They shook hands, and she sent her excuses to Lady Lucy for having been too much occupied to call, asking whether she was still in town.

‘Only till Thursday,’ he said, ‘when I take her to join my aunt, who is to show her the Rhine.’

‘Do not you go with them?’

‘I have not decided. It depends upon circumstances. Did not I hear something of your family visiting Germany?’

‘Perhaps they may,’ said Theodora, dryly. He began to study the portrait, and saw some likeness, but was distressed by something in the drawing of the mouth.

‘Yes,’ said Theodora, ‘I know it is wrong; but Miss Piper could not see it as I did, and her alterations only made it worse, till I longed to be able to draw.’

‘I wonder if I might venture,’ said Lord St. Erme, screwing up his eye, and walking round the picture. ‘I am sure, with your artist eye, you must know what it is not to be able to keep your hands off.’

‘Not I,’ said Theodora, smiling. ‘Pencils are useless tools to me. But it would be a great benefit to the picture, and Miss Piper will fancy it all her own.’

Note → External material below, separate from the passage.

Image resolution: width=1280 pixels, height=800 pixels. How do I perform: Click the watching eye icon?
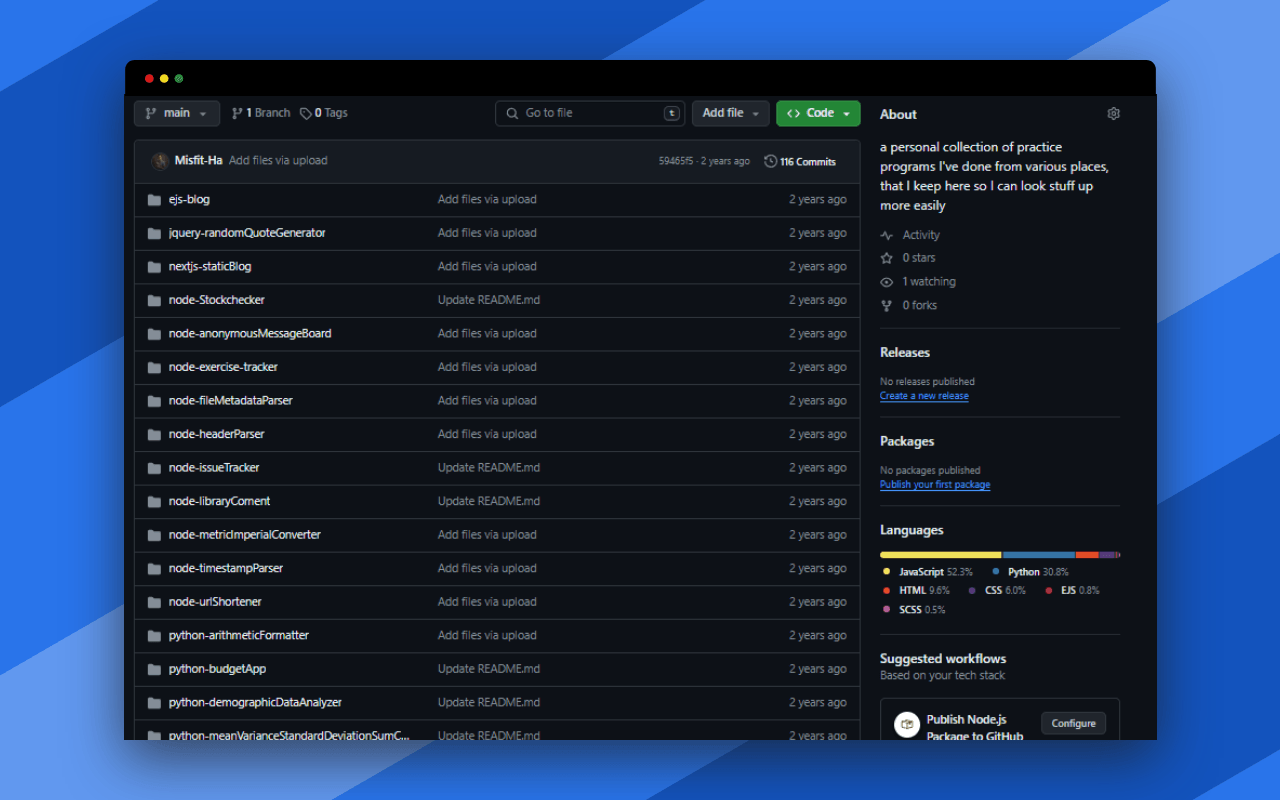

‘You trust me, then?’ and he turned to ask for a piece of chalk, adding, ‘But is it not too bold a measure without the subject?’

‘He is in the carriage, with his nurse;’ and Theodora, unable to resist so material an improvement to her gift, brought him in, and set him up on the counter opposite to a flaming picture of a gentleman in a red coat, which he was pleased to call papa, and which caused his face to assume a look that was conveyed to the portrait by Lord St. Erme, and rendered it the individual Johnnie Martindale, instead of merely a pale boy in a red sash.